*Data for this task*:
↓

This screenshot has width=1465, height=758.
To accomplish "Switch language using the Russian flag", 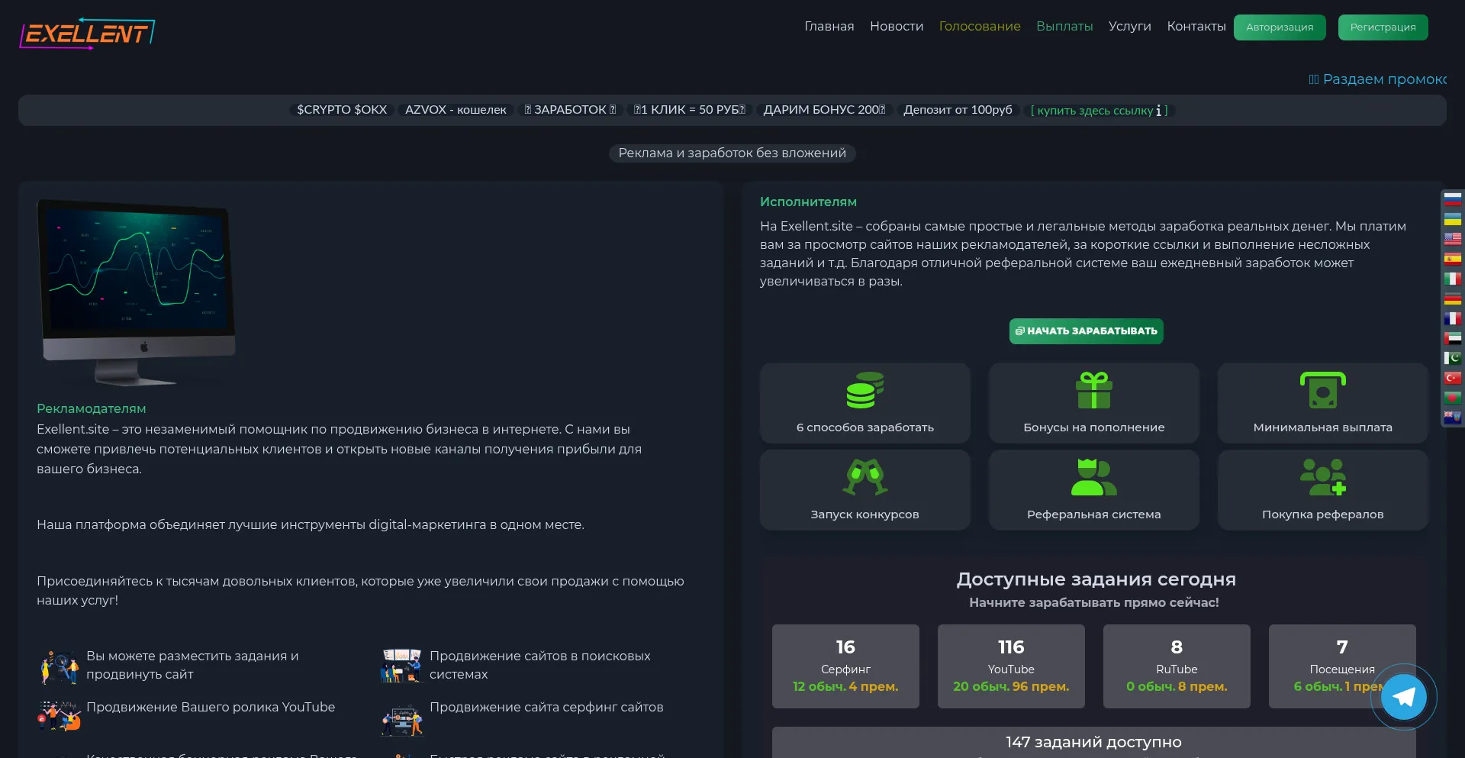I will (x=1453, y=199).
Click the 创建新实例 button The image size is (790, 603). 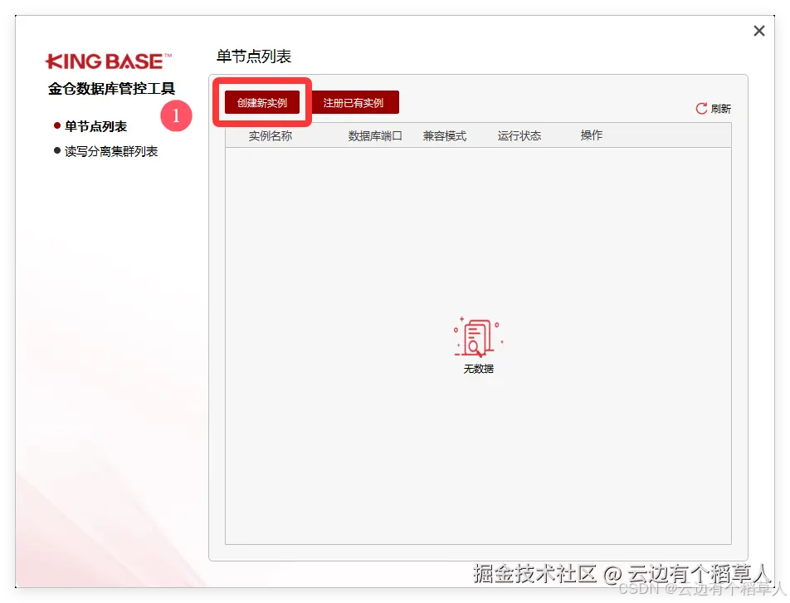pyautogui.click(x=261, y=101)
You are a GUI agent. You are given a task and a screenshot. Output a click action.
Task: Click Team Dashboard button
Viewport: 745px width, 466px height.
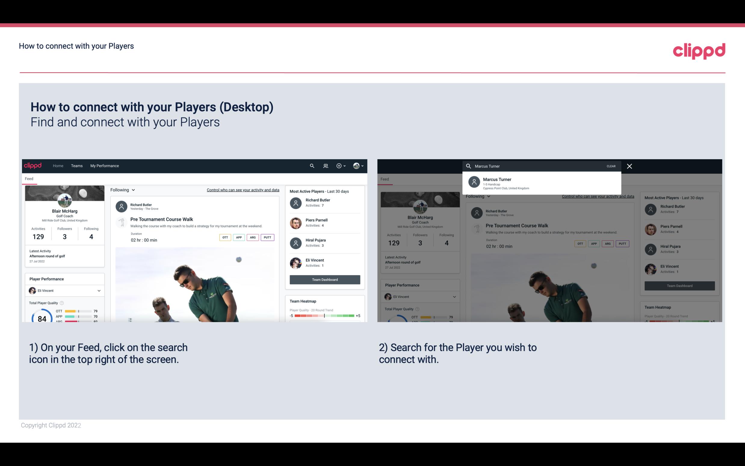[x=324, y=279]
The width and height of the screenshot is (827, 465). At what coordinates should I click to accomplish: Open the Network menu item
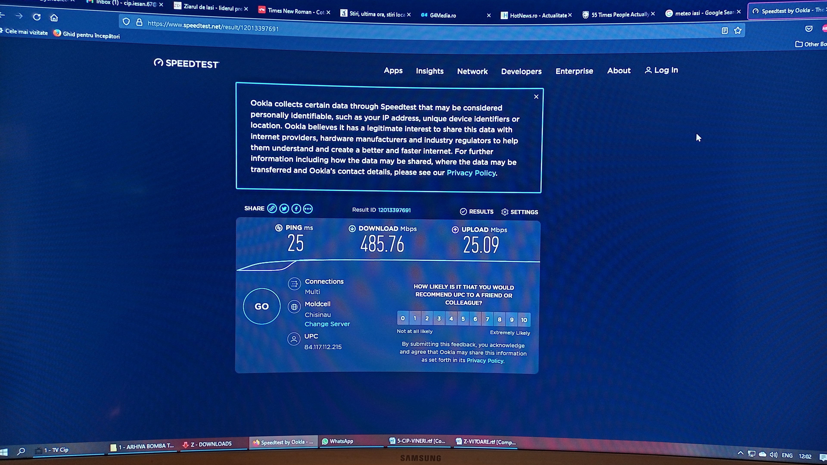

↑

*Your goal*: Rewrite the data from the line containing "You are a GUI" through the end, inclusive, with "Team Dashboard" changed to "Project Dashboard" and everything else kept the same. Leave the pictures out of your answer.

*Answer for this exercise*:
You are a GUI agent. You are given a task and a screenshot. Output a click action.
Task: Click Project Dashboard button
Viewport: 745px width, 466px height.
[x=324, y=279]
The width and height of the screenshot is (827, 465). At what coordinates should I click to accomplish: Open the Network menu item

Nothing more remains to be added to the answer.